**Some records**
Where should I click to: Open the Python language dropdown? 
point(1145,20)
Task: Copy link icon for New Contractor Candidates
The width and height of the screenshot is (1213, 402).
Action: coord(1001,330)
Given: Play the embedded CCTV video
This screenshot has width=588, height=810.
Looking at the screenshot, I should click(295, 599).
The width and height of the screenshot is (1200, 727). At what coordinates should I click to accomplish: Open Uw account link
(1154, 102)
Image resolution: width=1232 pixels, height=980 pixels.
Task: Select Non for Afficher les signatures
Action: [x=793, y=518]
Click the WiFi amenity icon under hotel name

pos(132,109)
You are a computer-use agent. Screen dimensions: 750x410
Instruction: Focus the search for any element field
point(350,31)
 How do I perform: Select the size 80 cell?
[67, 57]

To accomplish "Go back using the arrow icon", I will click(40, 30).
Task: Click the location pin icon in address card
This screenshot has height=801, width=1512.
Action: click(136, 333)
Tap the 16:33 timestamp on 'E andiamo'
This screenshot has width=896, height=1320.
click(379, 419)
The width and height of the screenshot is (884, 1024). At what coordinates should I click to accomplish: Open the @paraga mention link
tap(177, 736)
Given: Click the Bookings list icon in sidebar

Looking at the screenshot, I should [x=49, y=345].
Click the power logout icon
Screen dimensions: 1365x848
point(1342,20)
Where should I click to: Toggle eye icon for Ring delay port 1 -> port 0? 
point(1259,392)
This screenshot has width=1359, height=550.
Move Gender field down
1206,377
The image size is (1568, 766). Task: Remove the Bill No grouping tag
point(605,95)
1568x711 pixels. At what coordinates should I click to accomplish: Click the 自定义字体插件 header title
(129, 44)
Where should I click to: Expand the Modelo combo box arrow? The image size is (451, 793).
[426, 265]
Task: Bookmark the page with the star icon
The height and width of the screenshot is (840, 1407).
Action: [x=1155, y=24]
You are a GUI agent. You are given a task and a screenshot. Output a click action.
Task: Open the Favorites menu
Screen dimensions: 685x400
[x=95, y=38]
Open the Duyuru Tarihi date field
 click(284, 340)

**Directive**
Please reproduce the listing above with "Where should I click to" replaced by "Where do I click to" wherever it occurs, leaving everything else unchanged.

**Exercise result**
Where do I click to: Open the Python language dropdown? 
point(1145,20)
Task: Copy link icon for New Contractor Candidates
The width and height of the screenshot is (1213, 402).
Action: coord(1001,330)
Given: Play the embedded CCTV video
This screenshot has width=588, height=810.
Looking at the screenshot, I should click(295, 599).
The width and height of the screenshot is (1200, 727). At what coordinates should I click to accomplish: Open Uw account link
(1154, 102)
Image resolution: width=1232 pixels, height=980 pixels.
Task: Select Non for Afficher les signatures
Action: [x=793, y=518]
Click the WiFi amenity icon under hotel name

pos(132,109)
You are a computer-use agent. Screen dimensions: 750x410
Instruction: Focus the search for any element field
point(350,31)
 How do I perform: Select the size 80 cell?
[67, 57]

To accomplish "Go back using the arrow icon", I will click(40, 30).
Task: Click the location pin icon in address card
This screenshot has height=801, width=1512.
Action: click(136, 333)
Tap the 16:33 timestamp on 'E andiamo'
This screenshot has width=896, height=1320.
click(379, 419)
The width and height of the screenshot is (884, 1024). At what coordinates should I click to accomplish: Open the @paraga mention link
tap(177, 736)
Given: Click the Bookings list icon in sidebar

Looking at the screenshot, I should [x=49, y=345].
Click the power logout icon
Screen dimensions: 1365x848
point(1342,20)
Where do I click to: Toggle eye icon for Ring delay port 1 -> port 0? 
point(1259,392)
This screenshot has width=1359, height=550.
Move Gender field down
1206,377
The image size is (1568, 766). Task: Remove the Bill No grouping tag
point(605,95)
1568x711 pixels. At what coordinates should I click to accomplish: Click the 自定义字体插件 header title
(129, 44)
Where do I click to: Expand the Modelo combo box arrow? The image size is (451, 793).
[426, 265]
Task: Bookmark the page with the star icon
The height and width of the screenshot is (840, 1407).
Action: [x=1155, y=24]
You are a GUI agent. You are given a task and a screenshot. Output a click action.
Task: Open the Favorites menu
Screen dimensions: 685x400
[x=95, y=38]
Open the Duyuru Tarihi date field
 click(284, 340)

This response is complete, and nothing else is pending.